= List of Trinidadian football transfers 2014–15 =

This is a list of Trinidadian football transfers during the 2014–15 season. Only moves featuring at least one TT Pro League club are listed. Transfers that were made following the conclusion of the 2013–14 season on 20 May 2014, but many transfers will only officially go through on 1 July, during the 2014–15 season, and following the season until 30 June 2015, are listed.

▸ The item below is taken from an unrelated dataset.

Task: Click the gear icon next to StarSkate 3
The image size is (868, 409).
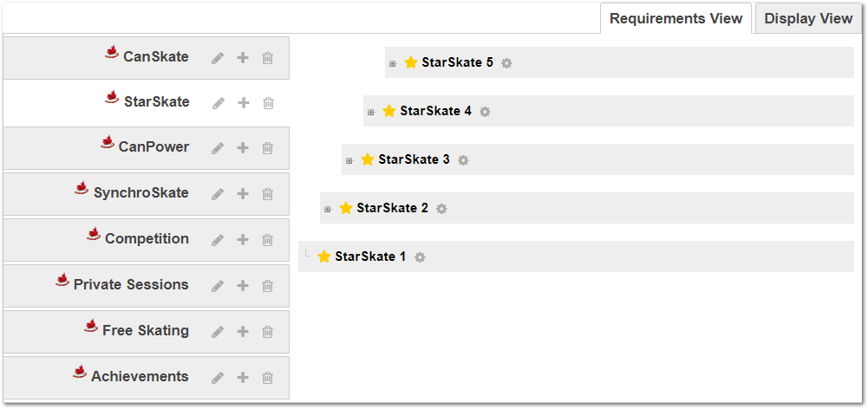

Players without a club cannot join one at any time, either during or in between transfer windows. Clubs within or outside the Pro League may sign players on loan at any time. If need be, clubs may sign a goalkeeper on an emergency loan, if all others are unavailable.

==Transfers==

All players and clubs without with a flag are from Trinidad and Tobago. In addition, transfers involving Major League Soccer clubs in the United States and Canada technically have the league as the second party and not the listed club. MLS player contracts are owned by the league and not by individual clubs.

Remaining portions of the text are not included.